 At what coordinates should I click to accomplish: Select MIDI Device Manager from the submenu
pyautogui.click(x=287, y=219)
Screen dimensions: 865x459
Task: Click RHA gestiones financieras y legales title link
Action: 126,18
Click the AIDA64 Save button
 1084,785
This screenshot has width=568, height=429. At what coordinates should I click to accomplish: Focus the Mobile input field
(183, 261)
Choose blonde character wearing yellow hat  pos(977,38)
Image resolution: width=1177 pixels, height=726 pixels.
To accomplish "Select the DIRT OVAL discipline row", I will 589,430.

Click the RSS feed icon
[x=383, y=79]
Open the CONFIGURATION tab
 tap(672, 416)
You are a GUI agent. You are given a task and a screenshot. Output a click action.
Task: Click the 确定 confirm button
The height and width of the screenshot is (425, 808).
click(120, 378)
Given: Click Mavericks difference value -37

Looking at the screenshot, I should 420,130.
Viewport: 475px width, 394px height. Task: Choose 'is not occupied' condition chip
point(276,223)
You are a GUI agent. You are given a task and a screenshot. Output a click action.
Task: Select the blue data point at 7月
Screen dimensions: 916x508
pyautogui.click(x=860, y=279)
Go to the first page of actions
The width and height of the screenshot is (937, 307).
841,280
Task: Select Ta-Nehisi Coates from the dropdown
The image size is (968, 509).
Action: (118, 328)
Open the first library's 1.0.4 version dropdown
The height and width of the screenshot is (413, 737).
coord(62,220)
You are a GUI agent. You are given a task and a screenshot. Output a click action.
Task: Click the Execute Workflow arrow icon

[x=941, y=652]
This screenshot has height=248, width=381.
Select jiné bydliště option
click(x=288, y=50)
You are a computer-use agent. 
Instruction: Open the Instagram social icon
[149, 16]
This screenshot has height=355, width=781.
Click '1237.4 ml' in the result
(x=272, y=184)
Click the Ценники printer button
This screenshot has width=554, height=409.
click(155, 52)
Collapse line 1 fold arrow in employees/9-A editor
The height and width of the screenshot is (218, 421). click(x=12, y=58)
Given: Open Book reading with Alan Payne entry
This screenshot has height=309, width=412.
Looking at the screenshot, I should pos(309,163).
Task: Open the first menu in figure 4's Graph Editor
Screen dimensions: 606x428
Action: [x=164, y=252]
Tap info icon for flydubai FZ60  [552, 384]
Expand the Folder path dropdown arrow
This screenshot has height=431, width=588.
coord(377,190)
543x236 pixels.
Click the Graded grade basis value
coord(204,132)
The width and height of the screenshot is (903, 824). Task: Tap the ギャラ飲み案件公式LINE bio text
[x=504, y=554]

+++++

• [TASK REQUIREMENTS]: All of the material should be given again, character for character.

• [EXERCISE OUTPUT]:
 At what coordinates should I click to accomplish: Select MIDI Device Manager from the submenu
pyautogui.click(x=287, y=219)
Screen dimensions: 865x459
Task: Click RHA gestiones financieras y legales title link
Action: 126,18
Click the AIDA64 Save button
 1084,785
This screenshot has width=568, height=429. At what coordinates should I click to accomplish: Focus the Mobile input field
(183, 261)
Choose blonde character wearing yellow hat  pos(977,38)
Image resolution: width=1177 pixels, height=726 pixels.
To accomplish "Select the DIRT OVAL discipline row", I will 589,430.

Click the RSS feed icon
[x=383, y=79]
Open the CONFIGURATION tab
 tap(672, 416)
You are a GUI agent. You are given a task and a screenshot. Output a click action.
Task: Click the 确定 confirm button
The height and width of the screenshot is (425, 808).
click(120, 378)
Given: Click Mavericks difference value -37

Looking at the screenshot, I should 420,130.
Viewport: 475px width, 394px height. Task: Choose 'is not occupied' condition chip
point(276,223)
You are a GUI agent. You are given a task and a screenshot. Output a click action.
Task: Select the blue data point at 7月
Screen dimensions: 916x508
pyautogui.click(x=860, y=279)
Go to the first page of actions
The width and height of the screenshot is (937, 307).
841,280
Task: Select Ta-Nehisi Coates from the dropdown
The image size is (968, 509).
Action: (118, 328)
Open the first library's 1.0.4 version dropdown
The height and width of the screenshot is (413, 737).
coord(62,220)
You are a GUI agent. You are given a task and a screenshot. Output a click action.
Task: Click the Execute Workflow arrow icon

[x=941, y=652]
This screenshot has height=248, width=381.
Select jiné bydliště option
click(x=288, y=50)
You are a computer-use agent. 
Instruction: Open the Instagram social icon
[149, 16]
This screenshot has height=355, width=781.
Click '1237.4 ml' in the result
(x=272, y=184)
Click the Ценники printer button
This screenshot has width=554, height=409.
click(155, 52)
Collapse line 1 fold arrow in employees/9-A editor
The height and width of the screenshot is (218, 421). click(x=12, y=58)
Given: Open Book reading with Alan Payne entry
This screenshot has height=309, width=412.
Looking at the screenshot, I should pos(309,163).
Task: Open the first menu in figure 4's Graph Editor
Screen dimensions: 606x428
Action: [x=164, y=252]
Tap info icon for flydubai FZ60  [552, 384]
Expand the Folder path dropdown arrow
This screenshot has height=431, width=588.
coord(377,190)
543x236 pixels.
Click the Graded grade basis value
coord(204,132)
The width and height of the screenshot is (903, 824). Task: Tap the ギャラ飲み案件公式LINE bio text
[x=504, y=554]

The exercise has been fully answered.